* _Items from a data source_
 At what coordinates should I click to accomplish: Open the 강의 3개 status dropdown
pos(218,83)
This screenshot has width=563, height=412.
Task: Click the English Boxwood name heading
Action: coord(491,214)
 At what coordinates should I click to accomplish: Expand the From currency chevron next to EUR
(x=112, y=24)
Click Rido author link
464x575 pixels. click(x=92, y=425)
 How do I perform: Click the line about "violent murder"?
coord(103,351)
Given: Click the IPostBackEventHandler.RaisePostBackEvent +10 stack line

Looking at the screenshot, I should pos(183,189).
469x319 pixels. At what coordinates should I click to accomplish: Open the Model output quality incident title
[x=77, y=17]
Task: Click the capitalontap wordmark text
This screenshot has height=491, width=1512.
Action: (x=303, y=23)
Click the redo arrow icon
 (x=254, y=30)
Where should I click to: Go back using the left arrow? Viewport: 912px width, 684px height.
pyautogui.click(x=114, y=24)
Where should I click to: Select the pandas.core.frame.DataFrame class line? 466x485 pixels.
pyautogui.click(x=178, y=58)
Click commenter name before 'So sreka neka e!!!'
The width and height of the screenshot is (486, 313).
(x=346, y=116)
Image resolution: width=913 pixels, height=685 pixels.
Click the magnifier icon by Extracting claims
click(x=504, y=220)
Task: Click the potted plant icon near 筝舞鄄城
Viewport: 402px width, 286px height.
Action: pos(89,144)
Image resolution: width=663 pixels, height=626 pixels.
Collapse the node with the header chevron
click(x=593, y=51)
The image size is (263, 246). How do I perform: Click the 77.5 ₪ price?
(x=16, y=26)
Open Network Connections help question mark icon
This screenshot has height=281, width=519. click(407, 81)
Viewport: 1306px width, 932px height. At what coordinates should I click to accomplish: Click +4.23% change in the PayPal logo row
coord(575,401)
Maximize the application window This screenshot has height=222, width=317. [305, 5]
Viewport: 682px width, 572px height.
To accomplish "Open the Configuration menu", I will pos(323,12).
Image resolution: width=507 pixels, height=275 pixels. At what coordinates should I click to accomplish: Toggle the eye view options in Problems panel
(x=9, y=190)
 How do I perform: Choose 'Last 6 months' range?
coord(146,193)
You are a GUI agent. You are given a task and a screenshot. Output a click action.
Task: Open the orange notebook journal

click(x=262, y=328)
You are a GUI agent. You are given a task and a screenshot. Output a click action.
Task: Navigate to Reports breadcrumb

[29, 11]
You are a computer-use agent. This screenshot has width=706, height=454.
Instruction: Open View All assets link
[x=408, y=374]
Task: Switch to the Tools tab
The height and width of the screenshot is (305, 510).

* _Problem to solve_
The entries listed above are to be output exactly. Leave none out.

* _Answer to the exercise_
 At what coordinates should I click to accomplish: Open the 강의 3개 status dropdown
pos(218,83)
This screenshot has width=563, height=412.
Task: Click the English Boxwood name heading
Action: coord(491,214)
 At what coordinates should I click to accomplish: Expand the From currency chevron next to EUR
(x=112, y=24)
Click Rido author link
464x575 pixels. click(x=92, y=425)
 How do I perform: Click the line about "violent murder"?
coord(103,351)
Given: Click the IPostBackEventHandler.RaisePostBackEvent +10 stack line

Looking at the screenshot, I should pos(183,189).
469x319 pixels. At what coordinates should I click to accomplish: Open the Model output quality incident title
[x=77, y=17]
Task: Click the capitalontap wordmark text
This screenshot has height=491, width=1512.
Action: (x=303, y=23)
Click the redo arrow icon
 (x=254, y=30)
Where should I click to: Go back using the left arrow? Viewport: 912px width, 684px height.
pyautogui.click(x=114, y=24)
Where should I click to: Select the pandas.core.frame.DataFrame class line? 466x485 pixels.
pyautogui.click(x=178, y=58)
Click commenter name before 'So sreka neka e!!!'
The width and height of the screenshot is (486, 313).
(x=346, y=116)
Image resolution: width=913 pixels, height=685 pixels.
Click the magnifier icon by Extracting claims
click(x=504, y=220)
Task: Click the potted plant icon near 筝舞鄄城
Viewport: 402px width, 286px height.
Action: pos(89,144)
Image resolution: width=663 pixels, height=626 pixels.
Collapse the node with the header chevron
click(x=593, y=51)
The image size is (263, 246). How do I perform: Click the 77.5 ₪ price?
(x=16, y=26)
Open Network Connections help question mark icon
This screenshot has height=281, width=519. click(407, 81)
Viewport: 1306px width, 932px height. At what coordinates should I click to accomplish: Click +4.23% change in the PayPal logo row
coord(575,401)
Maximize the application window This screenshot has height=222, width=317. [305, 5]
Viewport: 682px width, 572px height.
To accomplish "Open the Configuration menu", I will pos(323,12).
Image resolution: width=507 pixels, height=275 pixels. At what coordinates should I click to accomplish: Toggle the eye view options in Problems panel
(x=9, y=190)
 How do I perform: Choose 'Last 6 months' range?
coord(146,193)
You are a GUI agent. You are given a task and a screenshot. Output a click action.
Task: Open the orange notebook journal

click(x=262, y=328)
You are a GUI agent. You are given a task and a screenshot. Output a click action.
Task: Navigate to Reports breadcrumb

[29, 11]
You are a computer-use agent. This screenshot has width=706, height=454.
Instruction: Open View All assets link
[x=408, y=374]
Task: Switch to the Tools tab
The height and width of the screenshot is (305, 510).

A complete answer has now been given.